A study by Philadelphia researchers released at the conference shows that one of every three people with HIV who were surveyed said they did not need to go to the doctor regularly.

"So the problem is not as simple as people portray -- it's not just a matter of people failing to get the drugs," said Moises Agosto, director of research and treatment advocacy for the National Minority AIDS Council, sponsor of the AIDS conference. "It's people not getting access to the knowledge about the existence of these drugs."

Activists believe that's particularly acute in the African-American and Hispanic communities. And that lack of knowledge even extends to some of those whose job it is to help people with AIDS.

Agosto was in New York a few months back, meeting with people on the front lines of the epidemic. He started talking about the drugs that have altered the course of the crisis, powerful medicines called protease inhibitors.
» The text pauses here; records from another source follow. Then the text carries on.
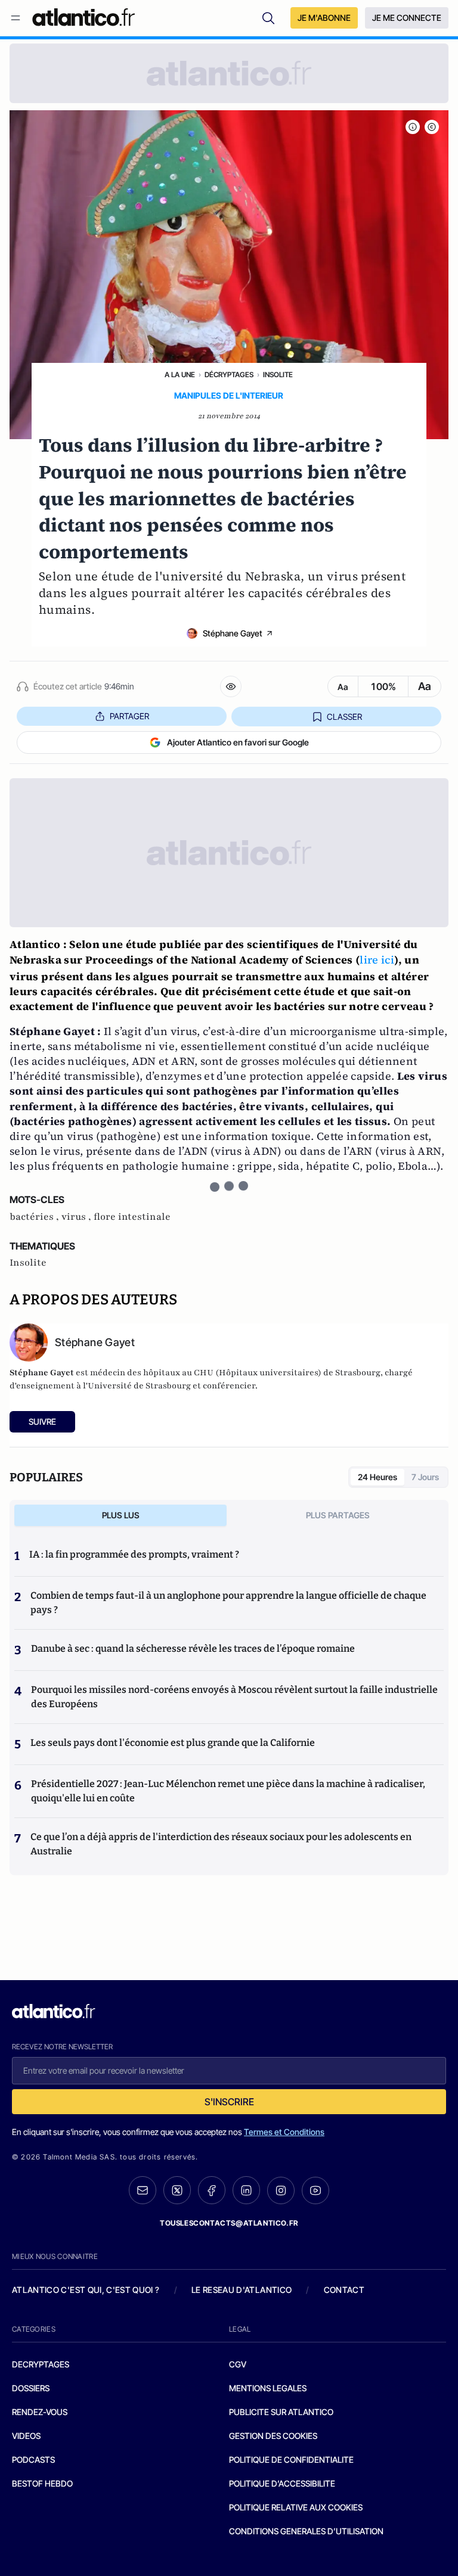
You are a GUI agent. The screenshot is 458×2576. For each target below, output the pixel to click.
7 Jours (425, 1477)
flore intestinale (132, 1216)
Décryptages (229, 374)
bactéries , (35, 1216)
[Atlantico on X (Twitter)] (177, 2190)
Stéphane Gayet (232, 633)
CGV (237, 2364)
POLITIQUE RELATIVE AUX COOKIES (296, 2507)
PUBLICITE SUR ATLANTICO (281, 2412)
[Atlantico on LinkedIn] (246, 2190)
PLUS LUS (121, 1515)
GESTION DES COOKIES (273, 2436)
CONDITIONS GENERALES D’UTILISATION (306, 2531)
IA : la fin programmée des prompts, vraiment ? (134, 1554)
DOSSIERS (30, 2388)
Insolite (278, 374)
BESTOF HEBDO (42, 2483)
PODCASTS (33, 2459)
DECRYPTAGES (40, 2364)
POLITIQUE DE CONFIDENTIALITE (291, 2459)
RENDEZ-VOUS (39, 2412)
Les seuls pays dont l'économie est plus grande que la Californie (172, 1742)
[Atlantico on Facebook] (211, 2190)
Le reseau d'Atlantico (241, 2290)
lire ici (377, 959)
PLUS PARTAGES (338, 1515)
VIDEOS (26, 2436)
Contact (344, 2290)
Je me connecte (406, 18)
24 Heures (377, 1477)
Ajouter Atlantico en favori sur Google (238, 742)
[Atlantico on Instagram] (281, 2190)
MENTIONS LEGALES (268, 2388)
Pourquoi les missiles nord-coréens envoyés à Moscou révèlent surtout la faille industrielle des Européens (234, 1697)
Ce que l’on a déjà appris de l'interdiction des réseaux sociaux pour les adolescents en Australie (220, 1844)
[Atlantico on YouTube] (315, 2190)
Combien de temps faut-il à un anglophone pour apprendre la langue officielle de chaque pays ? (228, 1602)
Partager (129, 716)
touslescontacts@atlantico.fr (229, 2222)
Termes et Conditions (284, 2132)
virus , (77, 1216)
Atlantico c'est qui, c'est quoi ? (86, 2290)
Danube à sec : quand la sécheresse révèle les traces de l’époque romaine (193, 1648)
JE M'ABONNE (324, 18)
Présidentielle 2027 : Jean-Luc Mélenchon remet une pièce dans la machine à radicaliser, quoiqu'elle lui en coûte (228, 1791)
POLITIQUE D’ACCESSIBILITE (282, 2483)
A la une (180, 374)
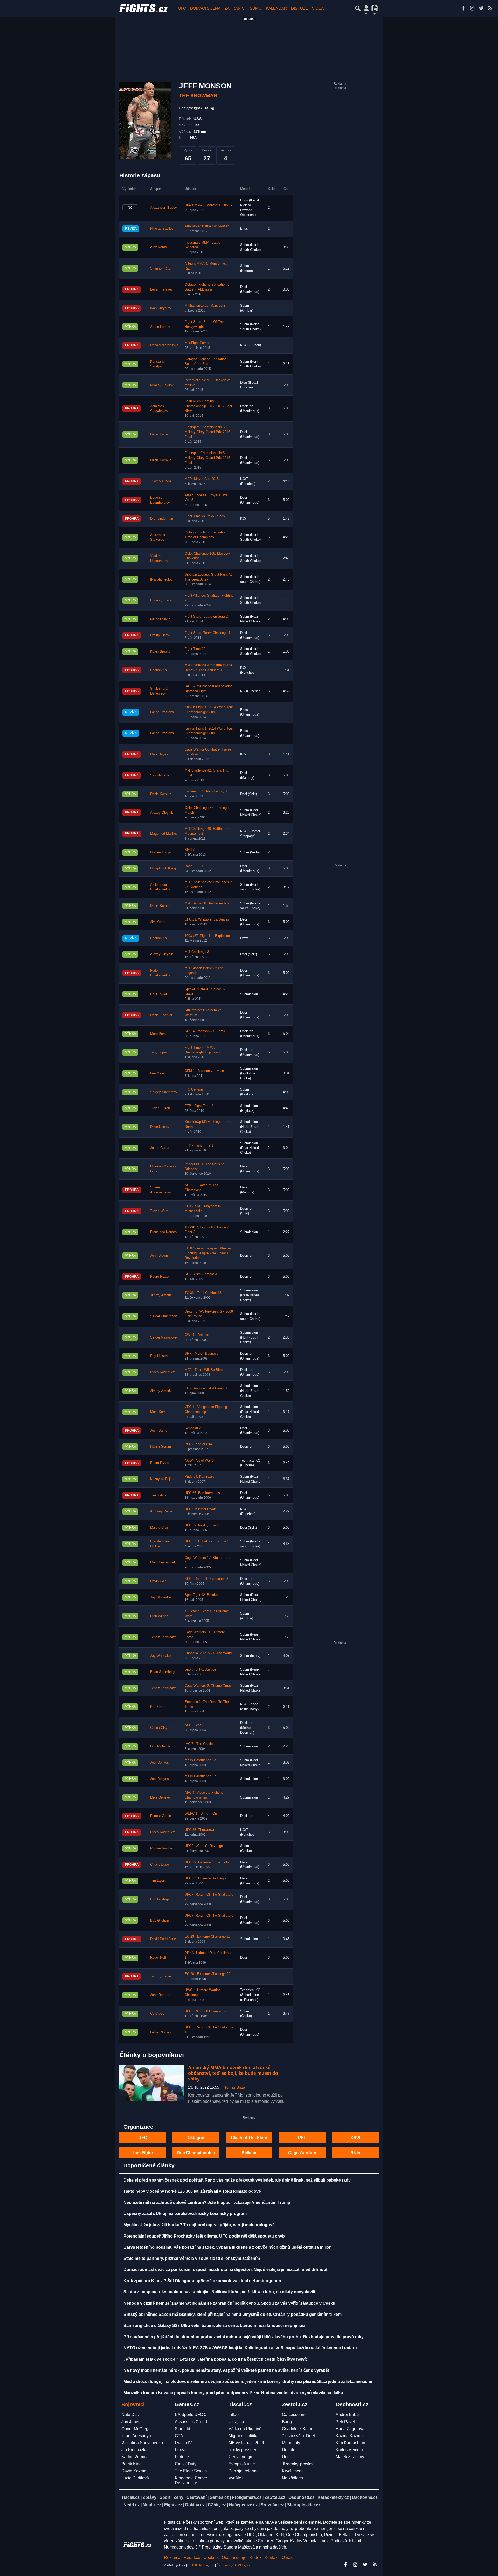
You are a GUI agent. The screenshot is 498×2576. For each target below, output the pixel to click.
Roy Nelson (159, 1356)
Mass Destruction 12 (200, 1760)
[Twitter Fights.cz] (481, 8)
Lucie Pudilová (135, 2478)
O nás (287, 2557)
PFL (302, 2137)
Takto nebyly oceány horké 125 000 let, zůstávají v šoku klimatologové (192, 2191)
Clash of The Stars (249, 2137)
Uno (286, 2456)
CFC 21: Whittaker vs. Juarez (207, 919)
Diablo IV (183, 2442)
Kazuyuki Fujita (162, 1479)
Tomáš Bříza (234, 2087)
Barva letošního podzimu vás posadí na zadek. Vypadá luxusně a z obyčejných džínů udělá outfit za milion (227, 2247)
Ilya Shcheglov (161, 579)
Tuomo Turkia (160, 481)
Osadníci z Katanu (299, 2428)
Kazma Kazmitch (351, 2435)
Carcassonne (294, 2414)
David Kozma (133, 2471)
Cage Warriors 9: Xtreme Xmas (208, 1685)
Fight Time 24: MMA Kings (205, 516)
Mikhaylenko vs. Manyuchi (205, 305)
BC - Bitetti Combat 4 (201, 1274)
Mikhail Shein (160, 619)
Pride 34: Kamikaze (199, 1476)
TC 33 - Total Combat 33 (203, 1293)
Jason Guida (159, 1148)
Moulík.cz (152, 2505)
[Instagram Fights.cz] (472, 8)
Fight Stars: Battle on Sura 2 (206, 616)
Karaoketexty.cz (333, 2497)
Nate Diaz (130, 2414)
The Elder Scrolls (191, 2471)
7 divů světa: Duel (298, 2435)
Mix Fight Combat (198, 343)
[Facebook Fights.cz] (463, 8)
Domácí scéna (205, 8)
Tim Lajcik (158, 1881)
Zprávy (149, 2497)
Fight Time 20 (195, 649)
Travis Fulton (160, 1108)
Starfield (182, 2428)
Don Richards (160, 1746)
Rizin (355, 2152)
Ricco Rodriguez (162, 1372)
A man in the crowd -- a case manager who helps minority AIDS patients get treatment -- raised his hand. What's a protease inhibitor, he wanted to know.

"I couldn't believe it," said Agosto. "I was stunned."

The prescription for change, people at the conference said, must be written in the communities most affected by the virus. That means recruiting volunteers, making sure drug research includes a broad spectrum of patients, translating treatment and education epistles into accessible language.

"We must demand a change," said Ednita Wright, a social work professor at Syracuse University, "or continue participating in the violence of our silence."